* _MATERIAL_
◇ ◇ ◇ ◇

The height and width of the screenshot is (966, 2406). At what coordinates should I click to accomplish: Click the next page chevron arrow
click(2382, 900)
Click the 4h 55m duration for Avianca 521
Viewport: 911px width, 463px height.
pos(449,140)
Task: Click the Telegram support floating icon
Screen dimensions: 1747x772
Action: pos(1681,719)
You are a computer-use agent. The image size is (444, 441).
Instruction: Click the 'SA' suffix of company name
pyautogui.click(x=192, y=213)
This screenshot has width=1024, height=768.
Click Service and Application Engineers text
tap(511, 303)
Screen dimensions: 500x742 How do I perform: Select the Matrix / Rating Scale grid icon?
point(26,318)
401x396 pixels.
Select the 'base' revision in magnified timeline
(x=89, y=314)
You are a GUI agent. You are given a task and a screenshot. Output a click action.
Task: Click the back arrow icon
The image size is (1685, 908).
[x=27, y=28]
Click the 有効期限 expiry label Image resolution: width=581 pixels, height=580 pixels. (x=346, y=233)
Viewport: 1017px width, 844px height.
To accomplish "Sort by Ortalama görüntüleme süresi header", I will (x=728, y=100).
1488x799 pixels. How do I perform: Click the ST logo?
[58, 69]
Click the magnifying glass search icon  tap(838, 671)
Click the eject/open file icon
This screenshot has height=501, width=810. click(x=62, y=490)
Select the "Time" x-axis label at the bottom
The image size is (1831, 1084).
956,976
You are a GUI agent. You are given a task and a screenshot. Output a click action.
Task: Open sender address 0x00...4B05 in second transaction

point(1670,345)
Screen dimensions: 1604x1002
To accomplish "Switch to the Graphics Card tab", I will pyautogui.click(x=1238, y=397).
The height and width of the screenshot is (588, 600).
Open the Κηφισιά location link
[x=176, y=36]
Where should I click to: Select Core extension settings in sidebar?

◇ ◇ ◇ ◇

Return all of the entries above word for word, with nothing changed.

* _EXPECTED OUTPUT_
The height and width of the screenshot is (966, 2406). At what coordinates should I click to accomplish: Click the next page chevron arrow
click(2382, 900)
Click the 4h 55m duration for Avianca 521
Viewport: 911px width, 463px height.
pos(449,140)
Task: Click the Telegram support floating icon
Screen dimensions: 1747x772
Action: pos(1681,719)
You are a computer-use agent. The image size is (444, 441).
Instruction: Click the 'SA' suffix of company name
pyautogui.click(x=192, y=213)
This screenshot has width=1024, height=768.
Click Service and Application Engineers text
tap(511, 303)
Screen dimensions: 500x742 How do I perform: Select the Matrix / Rating Scale grid icon?
point(26,318)
401x396 pixels.
Select the 'base' revision in magnified timeline
(x=89, y=314)
You are a GUI agent. You are given a task and a screenshot. Output a click action.
Task: Click the back arrow icon
The image size is (1685, 908).
[x=27, y=28]
Click the 有効期限 expiry label Image resolution: width=581 pixels, height=580 pixels. (x=346, y=233)
Viewport: 1017px width, 844px height.
To accomplish "Sort by Ortalama görüntüleme süresi header", I will (x=728, y=100).
1488x799 pixels. How do I perform: Click the ST logo?
[58, 69]
Click the magnifying glass search icon  tap(838, 671)
Click the eject/open file icon
This screenshot has height=501, width=810. click(x=62, y=490)
Select the "Time" x-axis label at the bottom
The image size is (1831, 1084).
956,976
You are a GUI agent. You are given a task and a screenshot. Output a click action.
Task: Open sender address 0x00...4B05 in second transaction

point(1670,345)
Screen dimensions: 1604x1002
To accomplish "Switch to the Graphics Card tab", I will pyautogui.click(x=1238, y=397).
The height and width of the screenshot is (588, 600).
Open the Κηφισιά location link
[x=176, y=36]
Where should I click to: Select Core extension settings in sidebar?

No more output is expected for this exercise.